Tropa de Elite ganha Festival de Berlim



Uma vitória inesperada do filme brasileiro

Não estava na lista dos favoritos e foi mal recebido por parte da imprensa internacional quando da sua projecção ("filme de recrutamento de fascistas", para a Variety, ou "faz a apologia da tortura", segundo o Le Monde). Mas o filme brasileiro Tropa de Elite, de José Padilha, o mais visto e discutido no Brasil em 2007, ganhou ontem o Urso de Ouro do Festival de Berlim. Atribuído por um júri presidido pelo realizador franco-grego Costa-Gavras, insuspeito de simpatias "direitistas".

Já comprado para exibição em Portugal pela Lusomundo, Tropa de Elite tem como tema o BOPE - Batalhão de Operações Policiais Especiais, da Polícia Militar do Estado do Rio de Janeiro, que combate os traficantes de droga nos morros, e centra-se nas personagens do capitão Nascimento (Wagner Moura) e dos aspirantes Gouveia (Caio Junqueira) e Matias (André Ramiro), que partilham a mesma indignação pela corrupção que grassa na polícia e pelo poder que os traficantes ganharam, conseguindo inclusivamente manipular as ONG que trabalham nas favelas.

Padilha queria filmar um documentário, na sequência do seu aclamado e premiado Ônibus 174, e escolheu o best-seller Elite da Tropa, do antropólogo Luiz Eduardo Soares e dos oficiais do BOPE André Batista e Rodrigo Pimentel. Mas decidiu transformar o filme numa ficção baseada em factos reais, ao perceber que não ia conseguir convencer os operacionais do BOPE a dar depoimentos sobre a sua acção.

A imprensa brasileira dedicou extensos dossiers e temas de capa ao filme, atacado por boa parte da esquerda brasileira, mas defendido, entre outros títulos, pela influente revista Veja, cuja crítica de cinema Isabel Boscov escreveu que Tropa de Elite rompia "com a tradição nacional de narrar uma história pelo ponto de vista do bandido", e com a "visão pia e romantizada do criminoso". O filme tornou-se num sucesso no Brasil mesmo antes de se estrear, quando uma cópia de trabalho foi pirateada para DVD e vendida em todo o país.

Falando ontem à imprensa em Berlim, e citado pela Folha de São Paulo, José Padilha disse acreditar que os críticos estrangeiros que atribuíram ao filme um carácter fascista foram influenciados por colegas brasileiros que reprovam Tropa de Elite desde que se estreou no Brasil. Algumas das críticas favoráveis que o filme recebeu em Berlim comparam-no a Cidade de Deus.
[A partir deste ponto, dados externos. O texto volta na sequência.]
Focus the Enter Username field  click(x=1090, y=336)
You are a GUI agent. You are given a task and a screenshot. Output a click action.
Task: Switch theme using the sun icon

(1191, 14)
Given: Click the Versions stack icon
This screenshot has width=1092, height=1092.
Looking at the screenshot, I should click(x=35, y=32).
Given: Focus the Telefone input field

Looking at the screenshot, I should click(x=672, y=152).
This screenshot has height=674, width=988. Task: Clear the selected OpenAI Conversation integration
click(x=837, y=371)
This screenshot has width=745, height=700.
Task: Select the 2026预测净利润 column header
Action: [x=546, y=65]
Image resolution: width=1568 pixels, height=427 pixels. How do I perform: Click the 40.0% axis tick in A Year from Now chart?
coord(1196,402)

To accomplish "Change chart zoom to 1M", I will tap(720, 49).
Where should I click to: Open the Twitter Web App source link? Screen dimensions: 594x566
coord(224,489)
Padilha disse ainda que os traficantes de droga brasileiros são "violentos e cruéis. Já é hora de acabar com essas categorizações entre direita e esquerda, porque o que interesse é o que está acontecendo".

O júri da 58.ª Berlinale distinguiu ainda o documentário de Errol Morris Standard Operating Procedure, sobre o escândalo das torturas em Abu Grahib (Grande Prémio do Júri), e Haverá Sangue, de Paul Thomas Anderson (Melhor Realizador).